Exercise passage:
**********

Foredown Tower is a former water tower in Portslade, in the city of Brighton and Hove, England, which has housed a camera obscura since 1991. It was closed to the public during the COVID-19 pandemic, and has not re-opened.

Built in 1909 as a water tower for Foredown Hospital, an isolation sanatorium for patients with infectious diseases, the structure was left standing when the hospital was demolished in 1988–89. After the installation of the camera obscura, which is located in a cupola at the top of the tower and projects images of the surrounding area onto a dish below, it was opened to the public in 1991.

The structure was operated as the Foredown Tower Countryside Centre by Brighton & Hove City Council's Museums & Libraries department until 2008, when the Conservative council decided it was "not economically viable as a visitor attraction". The council announced that the tower would be leased to the local Hove and Adur Sea Cadets for use as a base, with the intention that access to the camera obscura would be preserved.

Despite these changes, the tower served as the meeting place of the Foredown Tower Astronomers, an astronomical society that conducted classes and demonstrations at the site, using the camera obscura to observe the sky both by day and night, until January 2010.

The local council then investigated potential links with community organisations, and in September 2011 it was announced that the tower would be used as an adult learning and visitor centre under the administration of Portslade Learning Community CIC (now the Portslade Adult Learning CIC), which initially opened the tower sporadically for special events and short courses. In June 2012, the Foredown Tower Learning and Visitor Centre was reopened to the general public, with demonstrations of the camera obscura scheduled for Tuesdays and Thursdays and the last Saturday of the month. The camera obscura closed to the public during the Covid-19 pandemic and has not reopened since.

**********

Extracted data:
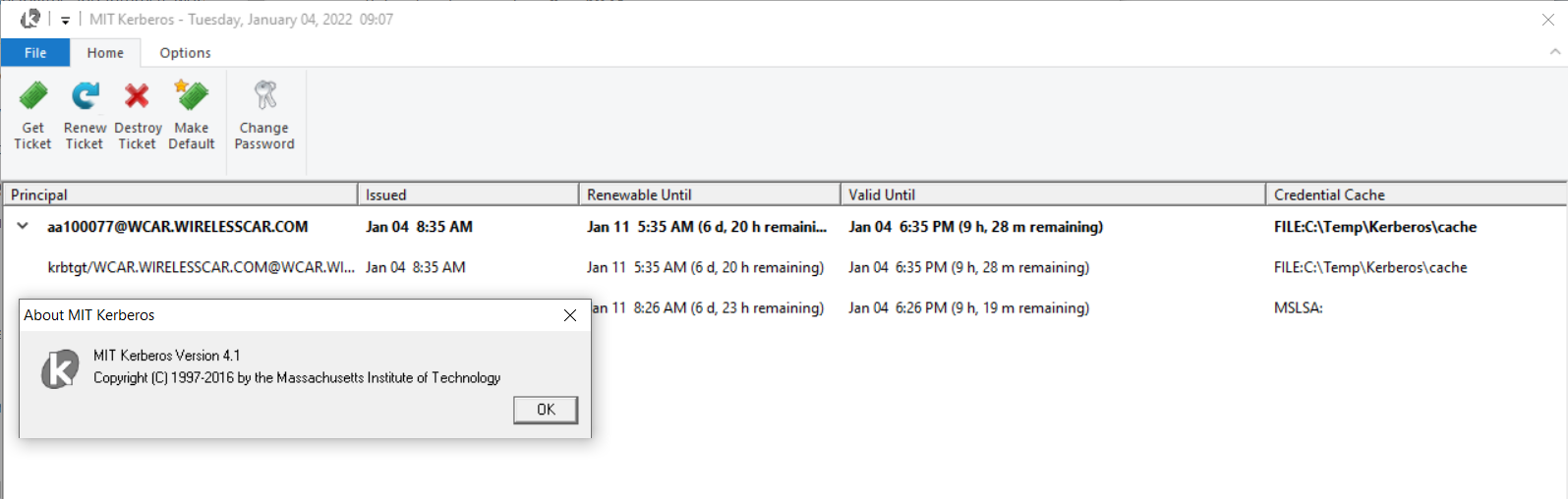Click the Renewable Until column header
This screenshot has width=1568, height=499.
(709, 194)
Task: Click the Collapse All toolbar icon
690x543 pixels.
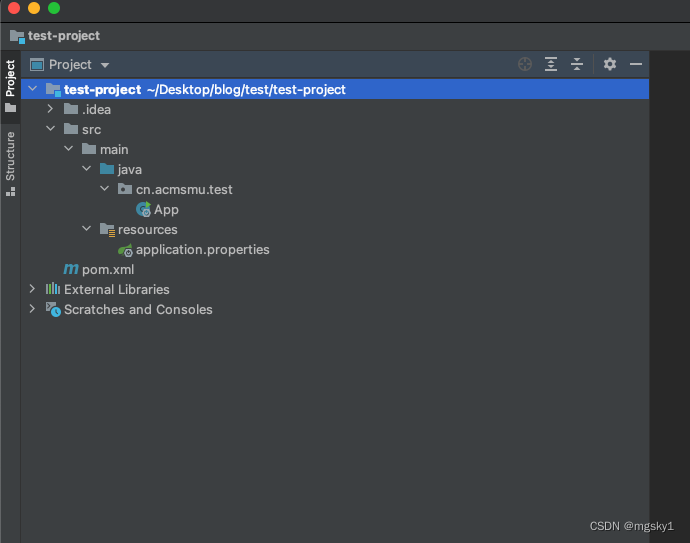Action: (577, 64)
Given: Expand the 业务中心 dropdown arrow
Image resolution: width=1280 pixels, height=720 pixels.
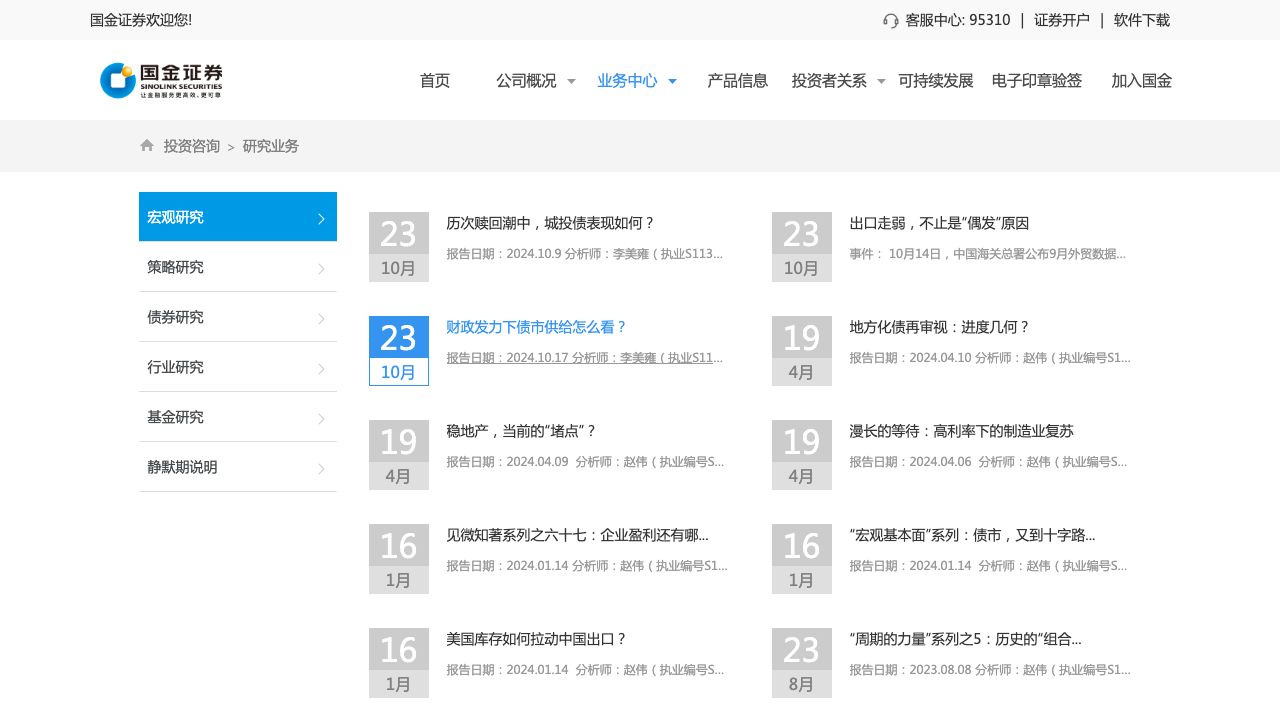Looking at the screenshot, I should 672,82.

**********

Exercises:
(a) Answer these questions about the Foredown Tower passage:
(i) In what year was the tower built?
(ii) To which group did the council announce the tower would be leased as a base?
(iii) On which days were camera obscura demonstrations scheduled after the June 2012 reopening?
(b) Extract from the Foredown Tower passage the part that opens with the words containing "Built in 1909" and closes with "would be preserved.".

Answers for the exercise:
(a)
(i) 1909
(ii) The Hove and Adur Sea Cadets
(iii) Tuesdays, Thursdays and the last Saturday of the month

(b)
Built in 1909 as a water tower for Foredown Hospital, an isolation sanatorium for patients with infectious diseases, the structure was left standing when the hospital was demolished in 1988–89. After the installation of the camera obscura, which is located in a cupola at the top of the tower and projects images of the surrounding area onto a dish below, it was opened to the public in 1991.

The structure was operated as the Foredown Tower Countryside Centre by Brighton & Hove City Council's Museums & Libraries department until 2008, when the Conservative council decided it was "not economically viable as a visitor attraction". The council announced that the tower would be leased to the local Hove and Adur Sea Cadets for use as a base, with the intention that access to the camera obscura would be preserved.